[Start of section]

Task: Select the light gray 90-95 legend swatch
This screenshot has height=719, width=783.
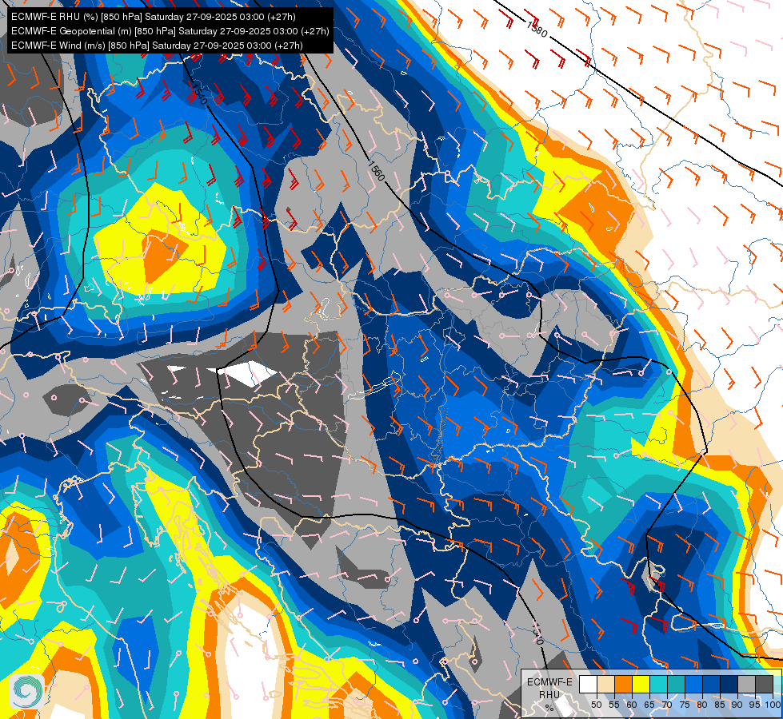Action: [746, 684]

[End of section]
[Start of section]

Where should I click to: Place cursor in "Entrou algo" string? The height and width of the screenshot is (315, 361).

[End of section]
[Start of section]

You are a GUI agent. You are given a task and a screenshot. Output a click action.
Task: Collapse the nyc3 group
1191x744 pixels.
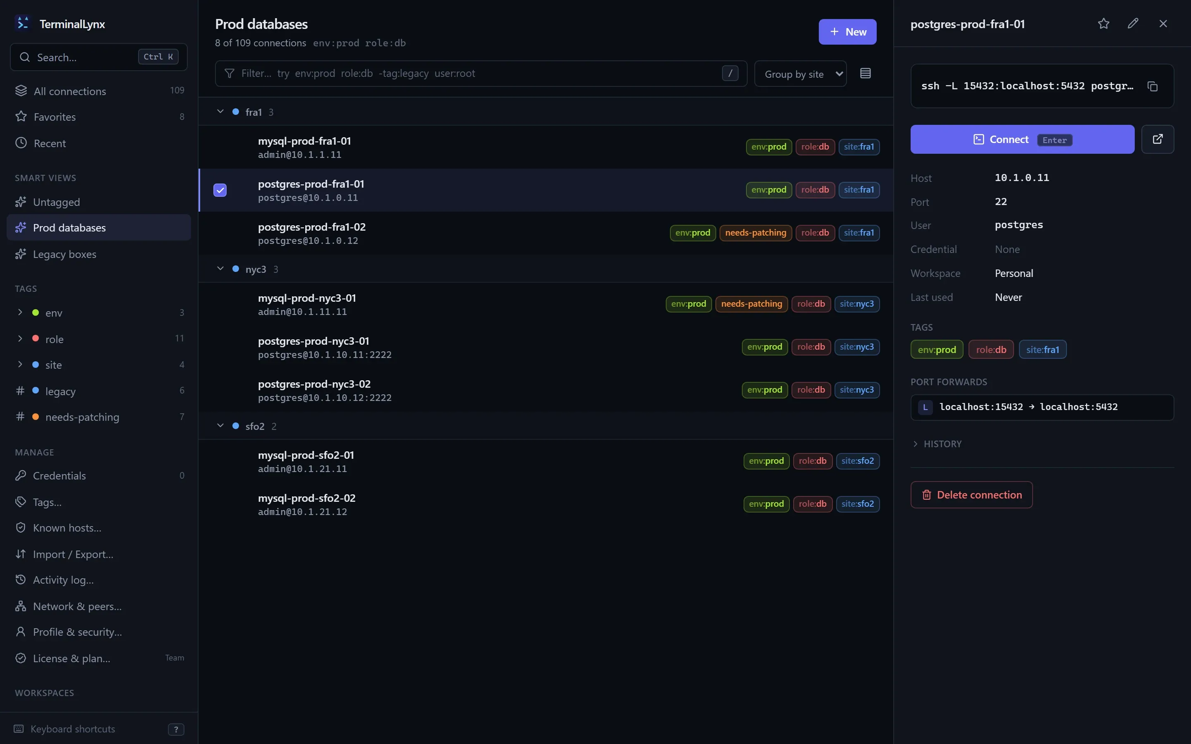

[End of section]

◆ TASK:
Pull out every line above that holds the word "click".

◆ ANSWER BOX:
Where should I click to: Place cursor in "Entrou algo" string? The height and width of the screenshot is (315, 361).
You are a GUI agent. You are given a task and a screenshot. Output a click action.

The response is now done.